Material for the task:
◇ ◇ ◇

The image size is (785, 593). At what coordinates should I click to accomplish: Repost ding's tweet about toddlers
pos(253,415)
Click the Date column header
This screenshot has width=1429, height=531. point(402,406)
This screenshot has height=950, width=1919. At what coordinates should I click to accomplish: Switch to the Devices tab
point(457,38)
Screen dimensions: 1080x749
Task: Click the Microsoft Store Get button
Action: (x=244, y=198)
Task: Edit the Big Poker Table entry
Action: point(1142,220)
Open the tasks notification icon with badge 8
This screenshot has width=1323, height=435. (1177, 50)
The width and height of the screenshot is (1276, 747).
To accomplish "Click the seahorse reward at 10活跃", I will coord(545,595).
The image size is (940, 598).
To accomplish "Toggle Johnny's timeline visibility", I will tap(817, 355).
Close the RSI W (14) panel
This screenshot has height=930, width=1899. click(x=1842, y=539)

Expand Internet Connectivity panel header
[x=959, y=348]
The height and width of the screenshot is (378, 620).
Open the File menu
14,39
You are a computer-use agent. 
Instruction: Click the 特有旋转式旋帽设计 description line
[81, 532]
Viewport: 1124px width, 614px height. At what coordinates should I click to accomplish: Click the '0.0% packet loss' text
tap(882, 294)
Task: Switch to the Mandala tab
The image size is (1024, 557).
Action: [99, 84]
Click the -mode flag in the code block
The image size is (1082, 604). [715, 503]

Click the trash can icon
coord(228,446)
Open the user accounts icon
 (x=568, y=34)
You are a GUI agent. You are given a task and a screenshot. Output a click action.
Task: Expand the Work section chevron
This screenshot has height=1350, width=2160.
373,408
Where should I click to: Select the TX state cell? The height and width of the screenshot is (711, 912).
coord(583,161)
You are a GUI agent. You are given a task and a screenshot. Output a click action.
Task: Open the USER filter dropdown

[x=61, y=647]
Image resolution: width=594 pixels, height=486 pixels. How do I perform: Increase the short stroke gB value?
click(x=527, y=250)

◇ ◇ ◇

Work task:
The data above is to be restated line for line, word for word.

Answer:
The image size is (785, 593). At what coordinates should I click to accomplish: Repost ding's tweet about toddlers
pos(253,415)
Click the Date column header
This screenshot has width=1429, height=531. point(402,406)
This screenshot has height=950, width=1919. At what coordinates should I click to accomplish: Switch to the Devices tab
point(457,38)
Screen dimensions: 1080x749
Task: Click the Microsoft Store Get button
Action: (x=244, y=198)
Task: Edit the Big Poker Table entry
Action: point(1142,220)
Open the tasks notification icon with badge 8
This screenshot has width=1323, height=435. (1177, 50)
The width and height of the screenshot is (1276, 747).
To accomplish "Click the seahorse reward at 10活跃", I will coord(545,595).
The image size is (940, 598).
To accomplish "Toggle Johnny's timeline visibility", I will tap(817, 355).
Close the RSI W (14) panel
This screenshot has height=930, width=1899. click(x=1842, y=539)

Expand Internet Connectivity panel header
[x=959, y=348]
The height and width of the screenshot is (378, 620).
Open the File menu
14,39
You are a computer-use agent. 
Instruction: Click the 特有旋转式旋帽设计 description line
[81, 532]
Viewport: 1124px width, 614px height. At what coordinates should I click to accomplish: Click the '0.0% packet loss' text
tap(882, 294)
Task: Switch to the Mandala tab
The image size is (1024, 557).
Action: [99, 84]
Click the -mode flag in the code block
The image size is (1082, 604). [715, 503]

Click the trash can icon
coord(228,446)
Open the user accounts icon
 (x=568, y=34)
You are a GUI agent. You are given a task and a screenshot. Output a click action.
Task: Expand the Work section chevron
This screenshot has height=1350, width=2160.
373,408
Where should I click to: Select the TX state cell? The height and width of the screenshot is (711, 912).
coord(583,161)
You are a GUI agent. You are given a task and a screenshot. Output a click action.
Task: Open the USER filter dropdown

[x=61, y=647]
Image resolution: width=594 pixels, height=486 pixels. How do I perform: Increase the short stroke gB value?
click(x=527, y=250)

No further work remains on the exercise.